* Exercise goal
Copy out the lines below that hold the word "every".

* Stored data
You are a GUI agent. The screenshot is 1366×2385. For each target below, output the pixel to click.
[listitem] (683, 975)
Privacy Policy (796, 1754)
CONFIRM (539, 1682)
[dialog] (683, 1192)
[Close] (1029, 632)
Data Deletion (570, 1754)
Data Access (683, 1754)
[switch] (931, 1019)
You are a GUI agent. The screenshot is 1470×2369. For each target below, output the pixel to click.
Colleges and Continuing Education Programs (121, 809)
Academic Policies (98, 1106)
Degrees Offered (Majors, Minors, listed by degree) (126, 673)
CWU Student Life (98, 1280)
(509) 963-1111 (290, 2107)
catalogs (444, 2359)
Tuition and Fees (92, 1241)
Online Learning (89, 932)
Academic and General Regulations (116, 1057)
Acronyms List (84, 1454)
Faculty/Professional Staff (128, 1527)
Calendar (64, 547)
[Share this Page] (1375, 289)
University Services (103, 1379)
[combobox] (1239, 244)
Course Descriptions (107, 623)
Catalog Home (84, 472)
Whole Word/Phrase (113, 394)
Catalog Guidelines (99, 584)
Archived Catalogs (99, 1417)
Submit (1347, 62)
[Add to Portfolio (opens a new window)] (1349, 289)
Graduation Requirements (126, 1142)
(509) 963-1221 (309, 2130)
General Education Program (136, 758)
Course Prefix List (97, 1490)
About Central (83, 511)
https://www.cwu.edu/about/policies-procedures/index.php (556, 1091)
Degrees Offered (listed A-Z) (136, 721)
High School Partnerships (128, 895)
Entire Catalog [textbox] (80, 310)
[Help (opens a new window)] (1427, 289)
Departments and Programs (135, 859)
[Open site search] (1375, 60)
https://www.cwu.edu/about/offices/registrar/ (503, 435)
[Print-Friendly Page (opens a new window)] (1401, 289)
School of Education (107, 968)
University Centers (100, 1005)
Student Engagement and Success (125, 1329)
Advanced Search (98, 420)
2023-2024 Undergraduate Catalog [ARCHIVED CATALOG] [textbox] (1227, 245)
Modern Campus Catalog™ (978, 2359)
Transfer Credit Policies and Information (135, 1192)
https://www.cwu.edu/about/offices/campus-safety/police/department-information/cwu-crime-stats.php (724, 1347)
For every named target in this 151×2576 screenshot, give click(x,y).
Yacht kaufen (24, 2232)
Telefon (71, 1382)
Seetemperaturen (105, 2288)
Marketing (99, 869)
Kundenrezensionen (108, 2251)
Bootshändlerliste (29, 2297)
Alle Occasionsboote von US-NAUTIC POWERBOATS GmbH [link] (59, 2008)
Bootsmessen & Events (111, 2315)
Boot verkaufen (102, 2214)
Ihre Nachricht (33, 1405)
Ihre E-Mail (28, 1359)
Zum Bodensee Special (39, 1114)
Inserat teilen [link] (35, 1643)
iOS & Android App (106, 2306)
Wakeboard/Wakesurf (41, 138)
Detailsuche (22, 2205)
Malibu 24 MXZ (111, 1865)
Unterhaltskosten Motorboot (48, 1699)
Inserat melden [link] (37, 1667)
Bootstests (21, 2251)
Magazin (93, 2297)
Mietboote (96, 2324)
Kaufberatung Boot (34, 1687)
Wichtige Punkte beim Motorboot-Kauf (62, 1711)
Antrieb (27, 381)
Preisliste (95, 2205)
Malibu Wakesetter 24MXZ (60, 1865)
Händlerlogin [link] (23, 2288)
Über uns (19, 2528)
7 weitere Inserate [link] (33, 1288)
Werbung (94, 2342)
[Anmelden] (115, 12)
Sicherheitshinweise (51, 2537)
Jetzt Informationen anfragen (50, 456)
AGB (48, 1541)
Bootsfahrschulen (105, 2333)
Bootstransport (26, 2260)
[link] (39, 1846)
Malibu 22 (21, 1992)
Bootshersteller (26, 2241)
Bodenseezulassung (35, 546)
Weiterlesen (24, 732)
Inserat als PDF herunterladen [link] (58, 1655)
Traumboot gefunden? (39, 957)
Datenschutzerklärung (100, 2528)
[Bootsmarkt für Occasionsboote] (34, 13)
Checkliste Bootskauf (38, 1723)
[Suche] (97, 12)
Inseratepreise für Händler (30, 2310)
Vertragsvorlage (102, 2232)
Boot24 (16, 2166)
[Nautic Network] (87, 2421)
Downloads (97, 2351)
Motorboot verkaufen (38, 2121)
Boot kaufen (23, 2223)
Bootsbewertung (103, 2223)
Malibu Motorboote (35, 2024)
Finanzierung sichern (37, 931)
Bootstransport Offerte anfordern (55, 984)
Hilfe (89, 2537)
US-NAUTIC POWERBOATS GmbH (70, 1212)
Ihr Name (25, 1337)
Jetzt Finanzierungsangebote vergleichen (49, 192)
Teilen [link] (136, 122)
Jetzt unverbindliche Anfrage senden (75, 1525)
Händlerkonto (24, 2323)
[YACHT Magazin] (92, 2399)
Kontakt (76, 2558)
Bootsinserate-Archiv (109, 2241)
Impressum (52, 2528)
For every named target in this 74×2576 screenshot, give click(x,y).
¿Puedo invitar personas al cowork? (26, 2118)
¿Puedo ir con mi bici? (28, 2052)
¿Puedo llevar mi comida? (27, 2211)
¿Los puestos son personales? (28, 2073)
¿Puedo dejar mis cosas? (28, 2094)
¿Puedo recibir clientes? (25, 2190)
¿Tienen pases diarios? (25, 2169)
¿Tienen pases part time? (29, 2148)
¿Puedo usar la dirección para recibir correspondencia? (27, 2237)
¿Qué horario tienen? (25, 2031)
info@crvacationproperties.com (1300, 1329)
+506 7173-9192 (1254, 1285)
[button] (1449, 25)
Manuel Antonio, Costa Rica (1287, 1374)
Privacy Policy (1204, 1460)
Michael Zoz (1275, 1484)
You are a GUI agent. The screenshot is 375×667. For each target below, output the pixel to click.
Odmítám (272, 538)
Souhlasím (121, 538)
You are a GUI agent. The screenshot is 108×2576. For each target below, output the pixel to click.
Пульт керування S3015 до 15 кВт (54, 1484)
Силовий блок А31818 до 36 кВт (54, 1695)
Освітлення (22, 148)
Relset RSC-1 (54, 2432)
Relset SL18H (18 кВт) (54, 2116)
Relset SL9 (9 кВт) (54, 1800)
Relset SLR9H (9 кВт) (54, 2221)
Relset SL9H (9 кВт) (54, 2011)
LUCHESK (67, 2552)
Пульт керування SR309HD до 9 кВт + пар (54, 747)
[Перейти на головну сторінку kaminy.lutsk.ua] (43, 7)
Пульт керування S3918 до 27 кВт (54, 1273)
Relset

* Problem solution
For every named target in this 151×2576 screenshot, give click(x,y).
For every named target in this 74×2576 screenshot, give click(x,y).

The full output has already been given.